Another Canadian province showed that false PCR test positives are extremely rare. As of August 15, 2020, Public Health Ontario had recorded a possible false positive on “30 occasions among over 850,000 specimens tested for Covid-19,” or a rate of less than 0.01 percent.

Claim: ‘CDC confirms no outdoor spread of virus’

This is false. 

A May 7, 2021 scientific brief from the US Centers for Disease Control and Prevention (CDC) on the transmission of Covid-19 does not say that the virus cannot spread outdoors.

However, at a White House press briefing on April 27, 2021, CDC director Dr Rochelle Walensky told reporters: “There’s increasing data that suggests that most of transmission is happening indoors rather than outdoors; less than 10 percent of documented transmission, in many studies, have occurred outdoors.”

In the US health agency’s latest guidance for “choosing safer activities,” it continues to caution unvaccinated individuals against attending large gatherings outside, even when masked.

Health Canada also says that “most transmission occurs indoors.” 

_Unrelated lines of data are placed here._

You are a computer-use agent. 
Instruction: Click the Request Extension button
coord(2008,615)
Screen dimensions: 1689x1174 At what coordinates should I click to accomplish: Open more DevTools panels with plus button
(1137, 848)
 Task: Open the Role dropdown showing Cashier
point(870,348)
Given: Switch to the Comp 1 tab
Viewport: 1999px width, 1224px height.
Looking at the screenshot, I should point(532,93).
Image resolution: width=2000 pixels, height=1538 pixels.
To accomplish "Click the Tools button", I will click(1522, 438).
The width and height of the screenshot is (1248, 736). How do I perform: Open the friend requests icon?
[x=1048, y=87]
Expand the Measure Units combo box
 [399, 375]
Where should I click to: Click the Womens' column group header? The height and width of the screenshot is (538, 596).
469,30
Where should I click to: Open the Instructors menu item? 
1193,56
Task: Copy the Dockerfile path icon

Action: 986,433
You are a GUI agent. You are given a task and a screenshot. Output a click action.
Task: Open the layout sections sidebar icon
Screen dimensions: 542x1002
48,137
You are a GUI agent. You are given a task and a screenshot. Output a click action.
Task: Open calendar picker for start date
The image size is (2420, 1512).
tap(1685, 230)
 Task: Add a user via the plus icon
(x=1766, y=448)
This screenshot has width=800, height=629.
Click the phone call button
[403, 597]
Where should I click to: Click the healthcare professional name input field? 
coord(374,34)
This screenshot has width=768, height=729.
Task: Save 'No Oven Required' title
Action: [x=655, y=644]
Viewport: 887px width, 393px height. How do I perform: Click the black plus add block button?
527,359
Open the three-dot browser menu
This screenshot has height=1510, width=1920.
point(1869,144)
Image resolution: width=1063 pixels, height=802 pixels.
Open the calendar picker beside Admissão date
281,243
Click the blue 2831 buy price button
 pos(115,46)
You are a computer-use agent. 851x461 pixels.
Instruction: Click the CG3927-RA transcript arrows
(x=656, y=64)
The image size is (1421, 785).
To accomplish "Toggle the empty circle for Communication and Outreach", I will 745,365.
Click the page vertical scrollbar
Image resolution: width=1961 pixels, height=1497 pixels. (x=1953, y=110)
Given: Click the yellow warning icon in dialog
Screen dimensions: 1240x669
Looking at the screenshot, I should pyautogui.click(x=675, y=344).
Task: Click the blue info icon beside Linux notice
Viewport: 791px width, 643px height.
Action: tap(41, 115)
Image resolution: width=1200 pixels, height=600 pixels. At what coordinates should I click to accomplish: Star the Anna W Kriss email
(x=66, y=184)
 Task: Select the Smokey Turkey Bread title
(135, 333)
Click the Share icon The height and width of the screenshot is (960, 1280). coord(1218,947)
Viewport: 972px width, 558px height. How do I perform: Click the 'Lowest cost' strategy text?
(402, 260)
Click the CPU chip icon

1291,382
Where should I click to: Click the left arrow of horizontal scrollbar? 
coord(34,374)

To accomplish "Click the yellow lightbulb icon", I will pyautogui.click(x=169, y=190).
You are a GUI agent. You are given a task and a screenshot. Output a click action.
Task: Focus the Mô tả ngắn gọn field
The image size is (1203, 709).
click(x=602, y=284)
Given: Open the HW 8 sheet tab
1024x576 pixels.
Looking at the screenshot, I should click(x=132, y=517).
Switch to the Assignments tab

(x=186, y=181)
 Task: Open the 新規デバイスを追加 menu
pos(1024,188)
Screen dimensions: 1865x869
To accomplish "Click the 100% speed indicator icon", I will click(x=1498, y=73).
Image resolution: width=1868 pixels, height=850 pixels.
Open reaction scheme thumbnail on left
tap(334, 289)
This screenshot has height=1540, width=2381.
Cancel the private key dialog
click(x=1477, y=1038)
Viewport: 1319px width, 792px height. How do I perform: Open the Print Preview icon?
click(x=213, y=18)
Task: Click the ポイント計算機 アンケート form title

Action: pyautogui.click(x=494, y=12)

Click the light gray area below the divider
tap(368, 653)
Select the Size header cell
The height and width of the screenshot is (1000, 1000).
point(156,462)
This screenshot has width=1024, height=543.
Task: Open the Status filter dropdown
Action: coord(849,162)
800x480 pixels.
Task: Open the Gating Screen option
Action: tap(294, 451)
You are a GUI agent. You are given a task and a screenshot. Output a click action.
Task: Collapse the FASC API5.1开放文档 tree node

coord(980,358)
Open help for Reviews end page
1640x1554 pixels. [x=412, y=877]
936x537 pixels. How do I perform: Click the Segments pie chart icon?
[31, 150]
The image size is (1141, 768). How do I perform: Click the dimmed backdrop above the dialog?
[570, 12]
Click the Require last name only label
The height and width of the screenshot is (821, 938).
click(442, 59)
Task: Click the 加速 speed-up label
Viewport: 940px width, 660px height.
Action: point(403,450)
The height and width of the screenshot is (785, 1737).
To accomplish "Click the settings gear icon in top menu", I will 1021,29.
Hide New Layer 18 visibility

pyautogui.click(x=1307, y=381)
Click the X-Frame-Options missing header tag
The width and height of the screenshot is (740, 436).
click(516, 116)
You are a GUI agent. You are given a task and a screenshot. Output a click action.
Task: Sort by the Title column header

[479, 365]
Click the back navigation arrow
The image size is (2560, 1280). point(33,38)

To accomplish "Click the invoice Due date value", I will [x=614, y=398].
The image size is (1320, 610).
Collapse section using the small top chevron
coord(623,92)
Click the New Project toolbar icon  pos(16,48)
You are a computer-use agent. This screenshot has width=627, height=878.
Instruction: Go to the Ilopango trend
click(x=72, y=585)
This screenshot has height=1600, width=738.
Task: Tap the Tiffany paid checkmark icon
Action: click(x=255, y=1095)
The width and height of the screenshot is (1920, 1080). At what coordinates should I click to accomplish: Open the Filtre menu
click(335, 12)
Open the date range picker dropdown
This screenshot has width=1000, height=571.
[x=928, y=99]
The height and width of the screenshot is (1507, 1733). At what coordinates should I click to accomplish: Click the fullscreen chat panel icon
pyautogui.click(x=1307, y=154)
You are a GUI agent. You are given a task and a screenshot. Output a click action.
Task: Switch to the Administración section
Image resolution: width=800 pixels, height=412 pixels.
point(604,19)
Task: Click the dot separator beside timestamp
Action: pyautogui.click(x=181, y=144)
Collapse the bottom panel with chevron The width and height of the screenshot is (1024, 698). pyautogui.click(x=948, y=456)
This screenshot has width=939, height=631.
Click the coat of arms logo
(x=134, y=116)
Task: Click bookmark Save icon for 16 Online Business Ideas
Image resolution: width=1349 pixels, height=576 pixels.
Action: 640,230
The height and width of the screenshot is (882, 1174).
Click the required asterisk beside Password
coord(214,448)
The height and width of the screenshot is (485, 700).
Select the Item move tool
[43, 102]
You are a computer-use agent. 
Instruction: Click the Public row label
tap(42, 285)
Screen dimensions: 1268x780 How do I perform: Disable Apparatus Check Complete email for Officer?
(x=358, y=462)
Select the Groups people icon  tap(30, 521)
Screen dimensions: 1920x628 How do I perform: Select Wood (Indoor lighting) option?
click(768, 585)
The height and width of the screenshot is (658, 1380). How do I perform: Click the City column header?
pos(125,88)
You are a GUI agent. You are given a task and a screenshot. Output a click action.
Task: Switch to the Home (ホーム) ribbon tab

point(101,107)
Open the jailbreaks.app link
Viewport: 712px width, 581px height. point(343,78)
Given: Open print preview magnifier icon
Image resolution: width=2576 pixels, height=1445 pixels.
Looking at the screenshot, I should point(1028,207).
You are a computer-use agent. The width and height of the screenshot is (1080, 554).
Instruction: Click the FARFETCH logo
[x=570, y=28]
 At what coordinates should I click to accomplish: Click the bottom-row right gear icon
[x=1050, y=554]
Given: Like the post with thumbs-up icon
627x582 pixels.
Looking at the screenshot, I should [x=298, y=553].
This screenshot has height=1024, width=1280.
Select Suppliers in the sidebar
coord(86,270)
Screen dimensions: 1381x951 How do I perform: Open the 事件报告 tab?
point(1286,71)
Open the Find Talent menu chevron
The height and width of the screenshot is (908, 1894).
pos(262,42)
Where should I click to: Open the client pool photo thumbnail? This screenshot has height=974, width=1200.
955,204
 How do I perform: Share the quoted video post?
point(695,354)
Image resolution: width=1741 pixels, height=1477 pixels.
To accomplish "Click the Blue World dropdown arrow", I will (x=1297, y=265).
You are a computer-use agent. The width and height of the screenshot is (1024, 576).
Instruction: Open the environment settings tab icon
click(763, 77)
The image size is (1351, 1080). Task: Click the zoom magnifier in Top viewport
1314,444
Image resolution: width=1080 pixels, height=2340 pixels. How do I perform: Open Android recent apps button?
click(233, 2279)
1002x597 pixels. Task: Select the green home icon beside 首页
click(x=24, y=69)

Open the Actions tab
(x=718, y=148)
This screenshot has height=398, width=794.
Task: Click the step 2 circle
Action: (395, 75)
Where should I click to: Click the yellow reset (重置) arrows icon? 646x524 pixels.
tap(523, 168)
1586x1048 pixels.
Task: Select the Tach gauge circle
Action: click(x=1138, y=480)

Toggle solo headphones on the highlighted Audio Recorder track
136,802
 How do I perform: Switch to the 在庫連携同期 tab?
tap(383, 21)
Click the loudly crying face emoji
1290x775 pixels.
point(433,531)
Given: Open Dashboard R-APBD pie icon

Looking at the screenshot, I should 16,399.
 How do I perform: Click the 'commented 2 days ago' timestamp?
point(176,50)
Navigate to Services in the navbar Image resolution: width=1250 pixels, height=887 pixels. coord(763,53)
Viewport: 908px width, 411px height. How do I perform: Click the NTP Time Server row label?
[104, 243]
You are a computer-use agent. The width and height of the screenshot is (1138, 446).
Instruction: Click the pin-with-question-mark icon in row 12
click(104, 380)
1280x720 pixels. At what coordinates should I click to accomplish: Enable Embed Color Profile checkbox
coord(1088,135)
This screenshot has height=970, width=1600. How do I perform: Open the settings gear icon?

A systematic review of studies looking at outdoor transmission of Covid-19, published in February 2021 in The Journal of Infectious Diseases, concluded: “While outdoor transmission is less common than indoor, it is not impossible.”

Claim: ‘Ontario cancels Az vaccine due to injuries’

This is misleading.

AstraZeneca’s viral vector-based vaccine was given authorization in Canada on February 26, 2021 for adults age 18 and older.

On May 11, Dr David Williams, Ontario’s chief medical officer of health, announced a pause in use of the AstraZeneca shot for first doses. 

“This decision was made out of an abundance of caution, due to an observed increase in the rare blood clotting condition known as vaccine-induced immune thrombotic thrombocytopenia, linked to the AstraZeneca vaccine,” he said.

The Canadian government had recorded 15 such clotting cases up to May 7, with two cases that resulted in death.

Ontario had already administered more than 650,000 AstraZeneca doses, including to Prime Minister Justin Trudeau and his wife Sophie. 

The Ontario Ministry of Health did not respond to AFP’s request for comment, but CBC reported that Ontarians who already received a first dose of the AstraZeneca vaccine will be able to opt to get a second shot.

Health Minister Christine Elliott told a May 20 press conference: “Data from the UK indicates that any problems with the second shot are far less than any problems with the first shot.”

The shot also remains in use in other Canadian provinces, and Health Canada states on its website that “the benefits of vaccines authorized in Canada continue to outweigh the risks.”

Claim: ‘Salk institute reports vaccines causing significant illnesses’

This is “false,” Allie Akmal, media relations manager for the Salk Institute, told AFP.

A recent study by the scientific research center in California, which examined how the spike proteins in SARS-CoV-2 damage cells in a person’s vascular system, has been the subject of a wave of misinformation.

The study concluded the opposite of this claim, finding that vaccination-generated antibodies against the spike protein are an effective way to protect people from the virus.

Claim: ‘UBC reports lockdowns have no benefit’

This is false. 

“Although there is ongoing research to understand the Covid-19 pandemic, we are currently not aware of any papers that have been published by UBC researchers showing the harms/benefits of lockdowns,” Collins Maina, assistant media relations specialist for the University of British Columbia (UBC), told AFP. 

A March study involving UBC researchers examined the impact of Covid-19 lockdowns on air pollution.

“The study proposed economic suggestions to manage air pollution and did not look into health outcomes of lockdowns,” Maina said.

In contrast to the claim, a British study published in Nature that examined the steps taken by 11 European countries from February to May 2020 estimated that 3.1 million deaths were avoided, and said “lockdowns in particular -- have had a large effect on reducing transmission.”

EDIT: This article was updated on May 21, 2021 to add information on AstraZeneca vaccine use in Ontario.